Urgent needs in Quebec’s health networks and “this is what Quebec intends to use its participation in federal funding proposed on February 7”, in their letter sent to Ottawa on Friday, the Minister of Finance and Health and the minister responsible for Canadian Relations and the Canadian Francophone.
Ministers Eric Girard, Christian Dubé and Jean-Francois Roberge also say that they expect Quebec to use these resources “without conditions” to help their health plan. They say the letter represents an “asymmetric draft convention,” which is not included in the excerpts from The Canadian Press.
Prime Minister Justin Trudeau presented provincial and territorial premiers last month in Ottawa with the proposed comprehensive federal health care funding of $196 billion over 10 years.
Ottawa has given a sixth of the additional $46.2 billion over ten years it requested in the provincial assembly. Prime Minister François Legault hoped to obtain an additional 1 billion per year from the federal government’s 6 billion in this way.
Ottawa gradually entered into bilateral agreements with each province.

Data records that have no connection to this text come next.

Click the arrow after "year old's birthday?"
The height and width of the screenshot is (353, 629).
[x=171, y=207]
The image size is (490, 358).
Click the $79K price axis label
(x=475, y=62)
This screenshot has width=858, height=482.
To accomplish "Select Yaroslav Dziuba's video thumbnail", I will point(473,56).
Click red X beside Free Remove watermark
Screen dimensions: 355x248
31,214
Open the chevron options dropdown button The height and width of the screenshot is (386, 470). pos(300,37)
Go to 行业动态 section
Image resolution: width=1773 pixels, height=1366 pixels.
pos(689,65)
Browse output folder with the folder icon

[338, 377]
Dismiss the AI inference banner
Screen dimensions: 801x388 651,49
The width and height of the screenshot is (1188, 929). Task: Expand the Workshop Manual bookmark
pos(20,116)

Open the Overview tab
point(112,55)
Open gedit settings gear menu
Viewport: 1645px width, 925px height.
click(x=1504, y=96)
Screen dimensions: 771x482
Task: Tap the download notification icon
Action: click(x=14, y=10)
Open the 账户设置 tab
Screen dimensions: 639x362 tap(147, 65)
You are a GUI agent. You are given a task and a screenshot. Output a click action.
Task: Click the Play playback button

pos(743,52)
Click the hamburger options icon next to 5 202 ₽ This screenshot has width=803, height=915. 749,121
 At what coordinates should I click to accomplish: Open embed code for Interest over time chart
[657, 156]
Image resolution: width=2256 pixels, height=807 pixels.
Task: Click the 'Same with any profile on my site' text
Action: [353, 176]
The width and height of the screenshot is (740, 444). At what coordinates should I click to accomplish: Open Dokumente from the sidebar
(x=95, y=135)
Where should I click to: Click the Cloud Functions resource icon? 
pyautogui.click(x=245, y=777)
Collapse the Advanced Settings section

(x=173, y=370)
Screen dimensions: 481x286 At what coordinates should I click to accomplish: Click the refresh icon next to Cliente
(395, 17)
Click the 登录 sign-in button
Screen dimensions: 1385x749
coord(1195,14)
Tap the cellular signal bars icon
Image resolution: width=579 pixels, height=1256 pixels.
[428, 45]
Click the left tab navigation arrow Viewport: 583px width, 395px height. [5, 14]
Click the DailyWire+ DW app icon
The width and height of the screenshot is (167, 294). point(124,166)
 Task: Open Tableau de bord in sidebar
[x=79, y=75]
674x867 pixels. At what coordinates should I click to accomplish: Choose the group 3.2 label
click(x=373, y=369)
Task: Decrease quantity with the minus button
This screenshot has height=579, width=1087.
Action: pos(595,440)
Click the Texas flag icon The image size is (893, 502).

As of Wednesday, only Quebec and the three territories remained to be negotiated with the federal government.
“As noted by the Premier of Quebec and repeated in our meeting, the federal funding offered is well below what Quebecers are entitled to expect,” write Quebec officials.
They recall that the “unanimous request” of the prime ministers “is still clear”, that is, the federal participation should be increased from 22% to 35% for the health costs of their governments, and thereafter this order must be maintained.
In the letter, officials say they expect Ottawa not to dictate Quebec’s health conditions.
“(Quebec) intends to do so without conditions, with the caveat, as in the context of the asymmetric agreements concluded in 2004 and 2017, that its property and its desire to exercise full autonomy will be fully recognized. […] according to their plans and priorities rather than from the reasons proposed in the Correspondence of February 15, 2023, which raise several questions about the respect of the division of powers”, they write.
In late February in Halifax, Prime Minister Trudeau said he recognized the federal government is not the “boss” of the provinces when it comes to health. However, he said that he would return with the same breath to his people thanks to better communication of information that could be provided in contracts with increased transfers.
He also mentioned the targets to be negotiated with the provinces according to what they think will bring the matter.